Problem to work on
Go through the listing below. Copy each line that has the string "question".

Data to use
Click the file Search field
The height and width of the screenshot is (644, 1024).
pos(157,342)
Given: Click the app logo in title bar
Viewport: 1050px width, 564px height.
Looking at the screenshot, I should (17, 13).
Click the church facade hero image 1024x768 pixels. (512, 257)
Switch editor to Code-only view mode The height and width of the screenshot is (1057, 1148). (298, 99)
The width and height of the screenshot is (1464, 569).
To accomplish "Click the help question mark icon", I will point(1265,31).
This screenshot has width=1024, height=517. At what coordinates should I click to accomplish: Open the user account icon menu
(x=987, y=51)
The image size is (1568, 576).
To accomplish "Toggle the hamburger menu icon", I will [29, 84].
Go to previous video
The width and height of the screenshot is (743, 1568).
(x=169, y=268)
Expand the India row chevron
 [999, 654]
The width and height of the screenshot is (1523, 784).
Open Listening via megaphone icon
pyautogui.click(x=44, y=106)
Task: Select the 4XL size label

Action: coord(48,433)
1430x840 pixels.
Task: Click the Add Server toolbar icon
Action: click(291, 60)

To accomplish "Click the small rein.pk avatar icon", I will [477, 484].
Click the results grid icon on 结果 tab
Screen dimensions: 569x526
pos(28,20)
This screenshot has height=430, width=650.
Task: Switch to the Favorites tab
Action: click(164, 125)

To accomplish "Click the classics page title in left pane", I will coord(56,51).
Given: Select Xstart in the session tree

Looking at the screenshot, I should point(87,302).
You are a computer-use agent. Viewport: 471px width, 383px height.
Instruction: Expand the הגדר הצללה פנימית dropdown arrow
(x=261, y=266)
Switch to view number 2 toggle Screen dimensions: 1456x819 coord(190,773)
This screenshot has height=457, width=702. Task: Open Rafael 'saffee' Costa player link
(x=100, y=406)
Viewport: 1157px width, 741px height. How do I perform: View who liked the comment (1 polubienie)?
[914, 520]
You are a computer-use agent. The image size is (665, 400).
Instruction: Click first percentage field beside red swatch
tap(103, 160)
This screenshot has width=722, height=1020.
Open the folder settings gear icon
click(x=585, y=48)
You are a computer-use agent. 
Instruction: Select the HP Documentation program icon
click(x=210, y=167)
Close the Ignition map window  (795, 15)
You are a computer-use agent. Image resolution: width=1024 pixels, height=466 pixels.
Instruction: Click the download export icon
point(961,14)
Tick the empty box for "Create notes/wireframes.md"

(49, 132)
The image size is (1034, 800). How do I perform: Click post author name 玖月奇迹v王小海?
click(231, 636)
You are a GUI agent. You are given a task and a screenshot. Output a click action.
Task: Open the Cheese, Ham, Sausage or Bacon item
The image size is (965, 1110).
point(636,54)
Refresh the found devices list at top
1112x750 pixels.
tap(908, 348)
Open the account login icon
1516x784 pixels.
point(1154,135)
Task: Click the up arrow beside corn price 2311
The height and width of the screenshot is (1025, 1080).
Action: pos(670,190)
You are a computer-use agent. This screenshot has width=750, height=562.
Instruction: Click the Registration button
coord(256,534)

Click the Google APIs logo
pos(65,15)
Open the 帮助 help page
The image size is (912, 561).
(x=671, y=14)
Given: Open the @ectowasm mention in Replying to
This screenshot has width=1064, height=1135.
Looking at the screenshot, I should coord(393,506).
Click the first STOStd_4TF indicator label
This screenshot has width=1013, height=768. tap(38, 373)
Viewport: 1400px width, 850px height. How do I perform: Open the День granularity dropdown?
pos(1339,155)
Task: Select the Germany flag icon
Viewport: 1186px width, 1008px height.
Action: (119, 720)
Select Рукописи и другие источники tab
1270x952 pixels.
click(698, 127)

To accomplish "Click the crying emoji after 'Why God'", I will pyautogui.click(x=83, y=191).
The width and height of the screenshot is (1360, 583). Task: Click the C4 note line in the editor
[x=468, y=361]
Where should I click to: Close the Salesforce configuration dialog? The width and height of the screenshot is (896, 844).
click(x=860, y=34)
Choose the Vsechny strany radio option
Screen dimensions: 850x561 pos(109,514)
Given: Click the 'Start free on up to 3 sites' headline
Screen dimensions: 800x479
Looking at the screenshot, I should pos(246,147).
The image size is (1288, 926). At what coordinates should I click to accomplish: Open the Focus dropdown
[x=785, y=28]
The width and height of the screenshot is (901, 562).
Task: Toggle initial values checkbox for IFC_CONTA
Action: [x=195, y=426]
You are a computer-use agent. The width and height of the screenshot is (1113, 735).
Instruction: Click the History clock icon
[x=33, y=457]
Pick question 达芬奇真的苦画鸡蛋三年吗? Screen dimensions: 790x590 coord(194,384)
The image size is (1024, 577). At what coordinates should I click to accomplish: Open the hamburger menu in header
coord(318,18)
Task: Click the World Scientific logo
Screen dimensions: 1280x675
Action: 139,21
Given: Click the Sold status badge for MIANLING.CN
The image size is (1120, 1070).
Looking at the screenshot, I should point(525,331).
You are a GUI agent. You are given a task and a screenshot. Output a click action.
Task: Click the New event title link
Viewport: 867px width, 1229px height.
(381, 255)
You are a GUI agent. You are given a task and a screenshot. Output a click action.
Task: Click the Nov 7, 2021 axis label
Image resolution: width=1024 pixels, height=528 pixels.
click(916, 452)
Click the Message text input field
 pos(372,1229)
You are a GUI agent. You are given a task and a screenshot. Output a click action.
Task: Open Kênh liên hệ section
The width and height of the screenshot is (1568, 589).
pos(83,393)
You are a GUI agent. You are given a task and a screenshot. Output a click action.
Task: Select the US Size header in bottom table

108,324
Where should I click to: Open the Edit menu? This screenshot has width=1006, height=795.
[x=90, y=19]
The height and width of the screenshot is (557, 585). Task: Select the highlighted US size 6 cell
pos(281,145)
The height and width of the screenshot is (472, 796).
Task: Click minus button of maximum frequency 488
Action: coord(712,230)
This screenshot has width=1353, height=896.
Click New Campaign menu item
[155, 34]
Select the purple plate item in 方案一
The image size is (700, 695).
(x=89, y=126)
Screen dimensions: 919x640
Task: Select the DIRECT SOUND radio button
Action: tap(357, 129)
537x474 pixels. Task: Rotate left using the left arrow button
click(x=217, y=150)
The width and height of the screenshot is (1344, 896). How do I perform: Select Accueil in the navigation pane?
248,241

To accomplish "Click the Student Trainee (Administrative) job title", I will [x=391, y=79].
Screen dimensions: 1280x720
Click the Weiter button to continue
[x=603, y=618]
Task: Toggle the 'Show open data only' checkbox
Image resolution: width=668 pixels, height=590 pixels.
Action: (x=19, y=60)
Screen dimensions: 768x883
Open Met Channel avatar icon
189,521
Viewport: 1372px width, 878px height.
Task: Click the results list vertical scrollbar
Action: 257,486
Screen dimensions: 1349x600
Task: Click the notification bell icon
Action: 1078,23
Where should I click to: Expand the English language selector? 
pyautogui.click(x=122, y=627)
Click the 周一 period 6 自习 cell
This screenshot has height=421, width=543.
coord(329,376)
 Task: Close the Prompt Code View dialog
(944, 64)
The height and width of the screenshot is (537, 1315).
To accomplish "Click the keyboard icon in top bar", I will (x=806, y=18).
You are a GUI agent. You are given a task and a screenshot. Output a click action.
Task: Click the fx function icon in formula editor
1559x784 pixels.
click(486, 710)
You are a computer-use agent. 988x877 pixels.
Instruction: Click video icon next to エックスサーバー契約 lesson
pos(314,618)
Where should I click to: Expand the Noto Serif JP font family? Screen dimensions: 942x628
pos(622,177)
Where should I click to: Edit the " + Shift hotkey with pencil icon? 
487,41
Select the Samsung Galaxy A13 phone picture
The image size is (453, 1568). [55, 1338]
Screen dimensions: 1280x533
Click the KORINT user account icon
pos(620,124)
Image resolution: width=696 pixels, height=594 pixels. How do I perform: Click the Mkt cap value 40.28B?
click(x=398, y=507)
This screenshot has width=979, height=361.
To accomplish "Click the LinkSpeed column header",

Answer to the problem
To accomplish "Click the help question mark icon", I will point(1265,31).
Pick question 达芬奇真的苦画鸡蛋三年吗? Screen dimensions: 790x590 coord(194,384)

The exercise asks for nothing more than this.